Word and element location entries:
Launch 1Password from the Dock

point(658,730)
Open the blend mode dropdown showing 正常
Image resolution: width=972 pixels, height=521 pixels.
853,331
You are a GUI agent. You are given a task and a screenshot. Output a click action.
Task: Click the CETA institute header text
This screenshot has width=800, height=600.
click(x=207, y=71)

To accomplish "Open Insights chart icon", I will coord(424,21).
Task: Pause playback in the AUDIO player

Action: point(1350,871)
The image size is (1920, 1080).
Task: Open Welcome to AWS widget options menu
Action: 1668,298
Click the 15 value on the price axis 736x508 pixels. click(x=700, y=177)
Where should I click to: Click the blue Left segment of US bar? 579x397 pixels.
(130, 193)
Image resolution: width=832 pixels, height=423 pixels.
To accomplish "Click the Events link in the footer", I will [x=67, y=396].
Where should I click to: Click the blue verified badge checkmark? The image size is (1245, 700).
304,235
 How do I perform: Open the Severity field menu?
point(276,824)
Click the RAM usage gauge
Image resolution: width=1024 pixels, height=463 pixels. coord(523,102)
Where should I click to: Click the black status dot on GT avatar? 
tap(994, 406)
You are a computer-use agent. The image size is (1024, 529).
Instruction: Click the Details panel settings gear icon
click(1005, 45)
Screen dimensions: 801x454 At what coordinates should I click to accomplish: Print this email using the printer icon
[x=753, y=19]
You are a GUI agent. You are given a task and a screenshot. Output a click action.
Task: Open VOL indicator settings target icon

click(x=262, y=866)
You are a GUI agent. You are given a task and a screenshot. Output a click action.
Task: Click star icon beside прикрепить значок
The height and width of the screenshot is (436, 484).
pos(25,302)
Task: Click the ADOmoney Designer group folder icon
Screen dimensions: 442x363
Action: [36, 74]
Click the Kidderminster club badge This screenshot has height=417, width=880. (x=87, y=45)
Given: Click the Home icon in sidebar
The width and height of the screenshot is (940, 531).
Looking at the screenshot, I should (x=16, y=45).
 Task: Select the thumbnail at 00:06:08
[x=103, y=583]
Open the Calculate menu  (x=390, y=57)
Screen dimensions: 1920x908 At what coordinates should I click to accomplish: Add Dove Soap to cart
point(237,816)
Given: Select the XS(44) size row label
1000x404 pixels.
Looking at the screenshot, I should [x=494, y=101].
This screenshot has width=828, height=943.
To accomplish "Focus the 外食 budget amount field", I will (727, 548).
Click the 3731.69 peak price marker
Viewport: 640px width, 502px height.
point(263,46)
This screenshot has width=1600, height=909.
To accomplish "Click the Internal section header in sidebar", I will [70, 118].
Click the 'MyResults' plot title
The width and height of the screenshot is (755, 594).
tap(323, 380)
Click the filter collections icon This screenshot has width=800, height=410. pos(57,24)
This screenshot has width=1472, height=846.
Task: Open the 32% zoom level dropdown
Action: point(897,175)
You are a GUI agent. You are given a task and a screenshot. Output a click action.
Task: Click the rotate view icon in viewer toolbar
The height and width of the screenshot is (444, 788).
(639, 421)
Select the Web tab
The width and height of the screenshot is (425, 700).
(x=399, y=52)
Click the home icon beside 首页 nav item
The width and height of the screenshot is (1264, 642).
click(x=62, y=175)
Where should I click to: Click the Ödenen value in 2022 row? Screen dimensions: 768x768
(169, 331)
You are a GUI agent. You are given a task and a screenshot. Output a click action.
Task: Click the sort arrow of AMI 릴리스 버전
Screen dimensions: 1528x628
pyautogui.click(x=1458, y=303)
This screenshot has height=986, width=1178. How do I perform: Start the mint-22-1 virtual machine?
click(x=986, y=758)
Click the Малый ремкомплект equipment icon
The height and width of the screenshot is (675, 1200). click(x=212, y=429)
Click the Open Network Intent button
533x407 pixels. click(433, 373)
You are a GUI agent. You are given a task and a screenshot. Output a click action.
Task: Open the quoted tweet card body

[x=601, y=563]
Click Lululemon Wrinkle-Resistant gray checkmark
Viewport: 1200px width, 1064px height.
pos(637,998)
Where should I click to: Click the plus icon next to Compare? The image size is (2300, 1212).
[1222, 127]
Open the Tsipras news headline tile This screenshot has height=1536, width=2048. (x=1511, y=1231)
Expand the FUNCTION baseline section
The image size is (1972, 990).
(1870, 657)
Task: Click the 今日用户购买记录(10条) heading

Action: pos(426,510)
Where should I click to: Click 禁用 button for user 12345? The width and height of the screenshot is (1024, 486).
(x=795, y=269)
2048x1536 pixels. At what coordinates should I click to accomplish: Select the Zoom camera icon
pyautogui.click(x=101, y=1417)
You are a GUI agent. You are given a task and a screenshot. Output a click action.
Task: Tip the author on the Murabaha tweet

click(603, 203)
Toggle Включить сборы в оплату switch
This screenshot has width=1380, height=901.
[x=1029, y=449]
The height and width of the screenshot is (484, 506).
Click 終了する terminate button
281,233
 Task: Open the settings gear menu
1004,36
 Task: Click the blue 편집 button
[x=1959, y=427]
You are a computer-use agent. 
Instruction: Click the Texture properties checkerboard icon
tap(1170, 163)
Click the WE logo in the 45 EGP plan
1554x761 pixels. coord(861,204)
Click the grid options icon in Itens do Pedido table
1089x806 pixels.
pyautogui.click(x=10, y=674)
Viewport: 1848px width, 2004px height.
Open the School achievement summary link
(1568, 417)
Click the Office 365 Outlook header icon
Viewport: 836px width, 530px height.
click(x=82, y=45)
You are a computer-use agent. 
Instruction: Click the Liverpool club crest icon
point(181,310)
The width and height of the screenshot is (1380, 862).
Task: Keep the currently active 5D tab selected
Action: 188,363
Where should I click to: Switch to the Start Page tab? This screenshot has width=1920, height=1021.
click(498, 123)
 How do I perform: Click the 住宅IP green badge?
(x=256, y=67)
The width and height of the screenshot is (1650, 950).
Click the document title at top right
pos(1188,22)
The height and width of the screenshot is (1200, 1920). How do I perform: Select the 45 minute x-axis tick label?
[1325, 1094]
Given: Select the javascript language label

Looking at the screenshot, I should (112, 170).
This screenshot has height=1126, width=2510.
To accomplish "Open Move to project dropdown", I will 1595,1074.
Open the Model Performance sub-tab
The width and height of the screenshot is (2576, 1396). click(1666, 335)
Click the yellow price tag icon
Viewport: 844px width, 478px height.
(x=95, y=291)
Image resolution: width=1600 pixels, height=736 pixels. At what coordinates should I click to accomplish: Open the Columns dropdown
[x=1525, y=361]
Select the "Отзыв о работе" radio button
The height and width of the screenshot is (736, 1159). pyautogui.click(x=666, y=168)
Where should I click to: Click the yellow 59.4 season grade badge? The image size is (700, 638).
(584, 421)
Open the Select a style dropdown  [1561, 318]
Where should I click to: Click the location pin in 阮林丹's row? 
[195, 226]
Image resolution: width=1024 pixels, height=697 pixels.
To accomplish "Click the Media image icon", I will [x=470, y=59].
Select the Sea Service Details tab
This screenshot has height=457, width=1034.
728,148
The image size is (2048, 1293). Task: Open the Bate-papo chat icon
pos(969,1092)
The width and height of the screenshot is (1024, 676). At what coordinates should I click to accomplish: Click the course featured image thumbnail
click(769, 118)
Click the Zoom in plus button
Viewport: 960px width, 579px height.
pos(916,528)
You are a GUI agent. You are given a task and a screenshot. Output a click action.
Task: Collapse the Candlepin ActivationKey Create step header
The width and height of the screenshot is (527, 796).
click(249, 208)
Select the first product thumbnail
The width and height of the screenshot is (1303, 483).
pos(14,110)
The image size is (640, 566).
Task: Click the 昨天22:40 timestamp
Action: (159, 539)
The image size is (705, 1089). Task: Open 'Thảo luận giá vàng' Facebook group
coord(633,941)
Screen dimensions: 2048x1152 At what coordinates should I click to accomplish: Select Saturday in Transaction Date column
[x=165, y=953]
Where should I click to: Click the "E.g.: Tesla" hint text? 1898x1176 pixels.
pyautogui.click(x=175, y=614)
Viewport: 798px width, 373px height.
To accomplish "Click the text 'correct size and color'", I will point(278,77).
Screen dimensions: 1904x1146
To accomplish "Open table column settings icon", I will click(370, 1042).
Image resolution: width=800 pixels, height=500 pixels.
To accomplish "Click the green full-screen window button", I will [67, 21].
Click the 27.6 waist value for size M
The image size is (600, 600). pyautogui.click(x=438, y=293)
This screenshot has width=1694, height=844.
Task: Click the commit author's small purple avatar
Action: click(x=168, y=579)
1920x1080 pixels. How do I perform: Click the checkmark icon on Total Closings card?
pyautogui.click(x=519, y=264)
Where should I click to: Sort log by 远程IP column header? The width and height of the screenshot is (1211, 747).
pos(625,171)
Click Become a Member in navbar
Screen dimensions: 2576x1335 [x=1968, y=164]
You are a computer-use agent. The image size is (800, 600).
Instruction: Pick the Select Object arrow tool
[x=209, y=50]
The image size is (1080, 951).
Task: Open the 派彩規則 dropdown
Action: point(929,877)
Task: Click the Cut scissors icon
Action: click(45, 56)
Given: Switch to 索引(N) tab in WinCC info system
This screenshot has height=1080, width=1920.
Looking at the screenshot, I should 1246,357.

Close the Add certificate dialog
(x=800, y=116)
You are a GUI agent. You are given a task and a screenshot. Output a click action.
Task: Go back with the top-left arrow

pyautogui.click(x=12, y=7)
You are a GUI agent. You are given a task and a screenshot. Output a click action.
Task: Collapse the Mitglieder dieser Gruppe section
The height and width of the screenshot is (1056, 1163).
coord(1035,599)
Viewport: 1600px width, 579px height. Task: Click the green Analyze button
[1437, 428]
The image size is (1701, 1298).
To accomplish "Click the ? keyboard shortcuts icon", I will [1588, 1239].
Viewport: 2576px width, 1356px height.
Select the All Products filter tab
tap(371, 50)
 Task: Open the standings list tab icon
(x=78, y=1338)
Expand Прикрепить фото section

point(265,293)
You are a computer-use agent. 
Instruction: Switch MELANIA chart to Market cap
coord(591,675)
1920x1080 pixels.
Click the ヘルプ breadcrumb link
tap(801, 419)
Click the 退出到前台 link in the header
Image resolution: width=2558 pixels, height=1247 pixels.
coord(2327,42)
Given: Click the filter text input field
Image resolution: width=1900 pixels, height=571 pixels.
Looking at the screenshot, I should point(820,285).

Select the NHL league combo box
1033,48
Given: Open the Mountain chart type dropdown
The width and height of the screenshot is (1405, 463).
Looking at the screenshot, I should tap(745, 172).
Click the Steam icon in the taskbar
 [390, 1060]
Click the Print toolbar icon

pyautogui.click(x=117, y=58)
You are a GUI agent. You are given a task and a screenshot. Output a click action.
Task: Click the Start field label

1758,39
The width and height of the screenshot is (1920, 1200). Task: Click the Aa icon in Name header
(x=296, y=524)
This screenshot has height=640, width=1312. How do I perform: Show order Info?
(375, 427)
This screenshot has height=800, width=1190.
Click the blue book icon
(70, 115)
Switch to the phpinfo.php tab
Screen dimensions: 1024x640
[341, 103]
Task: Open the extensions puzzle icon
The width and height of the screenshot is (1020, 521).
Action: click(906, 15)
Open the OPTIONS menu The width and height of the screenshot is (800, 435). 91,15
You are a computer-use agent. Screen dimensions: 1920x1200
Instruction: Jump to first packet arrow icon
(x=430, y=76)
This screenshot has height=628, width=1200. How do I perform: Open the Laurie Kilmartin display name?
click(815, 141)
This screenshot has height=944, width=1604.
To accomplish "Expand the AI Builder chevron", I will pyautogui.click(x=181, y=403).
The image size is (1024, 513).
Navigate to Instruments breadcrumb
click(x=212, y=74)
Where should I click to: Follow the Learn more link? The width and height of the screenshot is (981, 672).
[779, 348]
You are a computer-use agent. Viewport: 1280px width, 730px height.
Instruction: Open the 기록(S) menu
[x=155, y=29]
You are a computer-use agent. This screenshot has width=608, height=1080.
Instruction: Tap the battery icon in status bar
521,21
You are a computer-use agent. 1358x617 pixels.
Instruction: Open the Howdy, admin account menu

▸ **What you should do**: Please repeat, word for word, everything from the line containing "Task: Click the ADOmoney" down to the line containing "Looking at the screenshot, I should [x=494, y=101].", including both of those lines.

▸ **Completed task**:
Task: Click the ADOmoney Designer group folder icon
Screen dimensions: 442x363
Action: [36, 74]
Click the Kidderminster club badge This screenshot has height=417, width=880. (x=87, y=45)
Given: Click the Home icon in sidebar
The width and height of the screenshot is (940, 531).
Looking at the screenshot, I should (x=16, y=45).
 Task: Select the thumbnail at 00:06:08
[x=103, y=583]
Open the Calculate menu  (x=390, y=57)
Screen dimensions: 1920x908 At what coordinates should I click to accomplish: Add Dove Soap to cart
point(237,816)
Given: Select the XS(44) size row label
1000x404 pixels.
Looking at the screenshot, I should [x=494, y=101].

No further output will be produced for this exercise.